### Given data ###
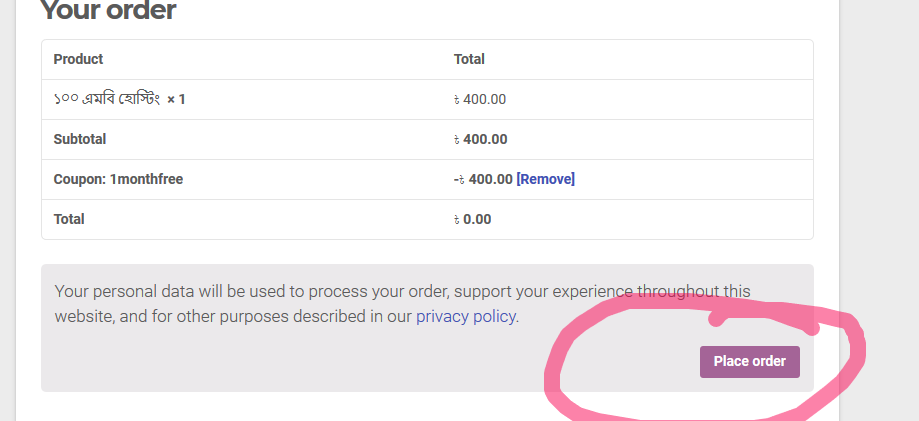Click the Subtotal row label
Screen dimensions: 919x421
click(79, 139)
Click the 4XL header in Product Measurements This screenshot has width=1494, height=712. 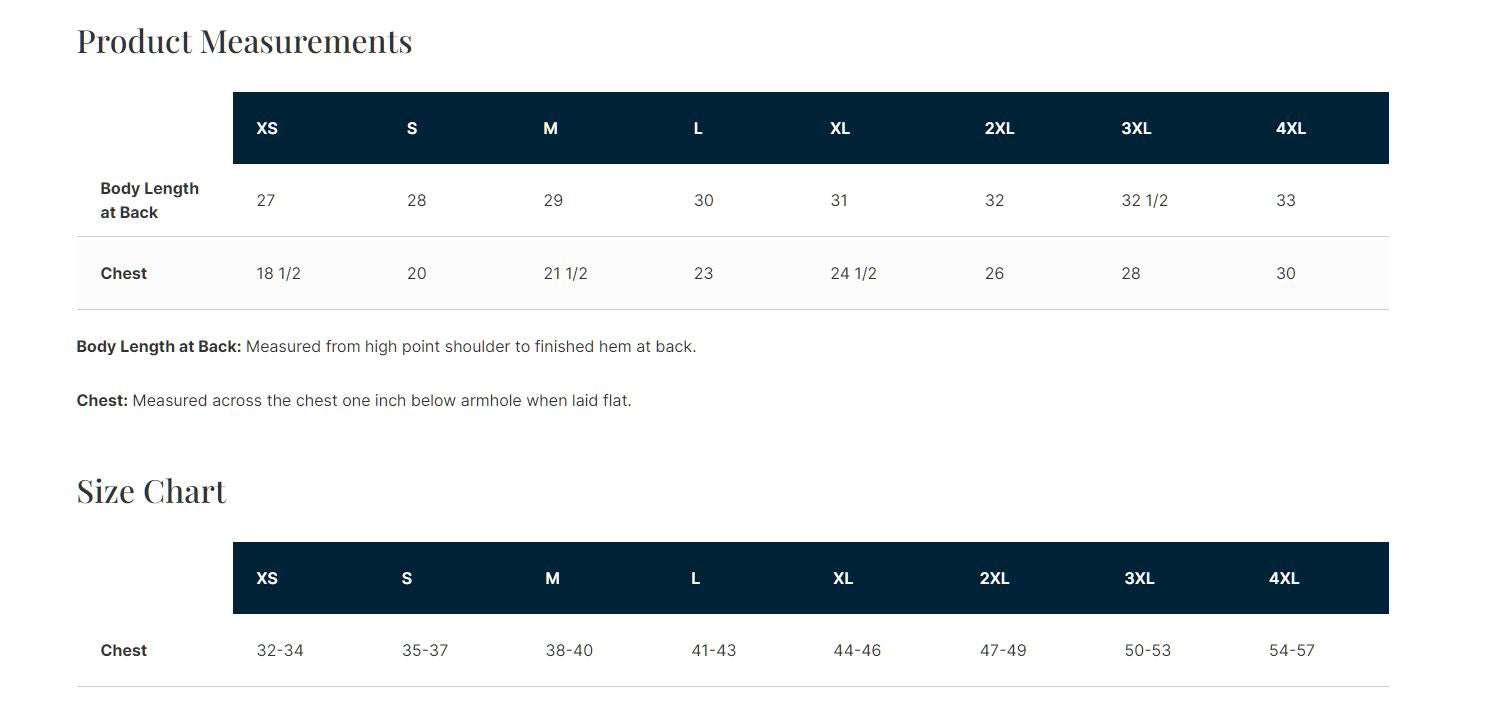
###
### Given data ###
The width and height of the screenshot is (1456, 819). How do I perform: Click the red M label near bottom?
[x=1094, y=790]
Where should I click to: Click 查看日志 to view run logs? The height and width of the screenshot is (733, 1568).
###
Reproduce the records word for word, from the line containing "Click the Subtotal row label" through the line containing "Click the 4XL", including both of those lines. Leave the pictures out of your copy.

Click the Subtotal row label
Screen dimensions: 919x421
click(79, 139)
Click the 4XL header in Product Measurements This screenshot has width=1494, height=712. 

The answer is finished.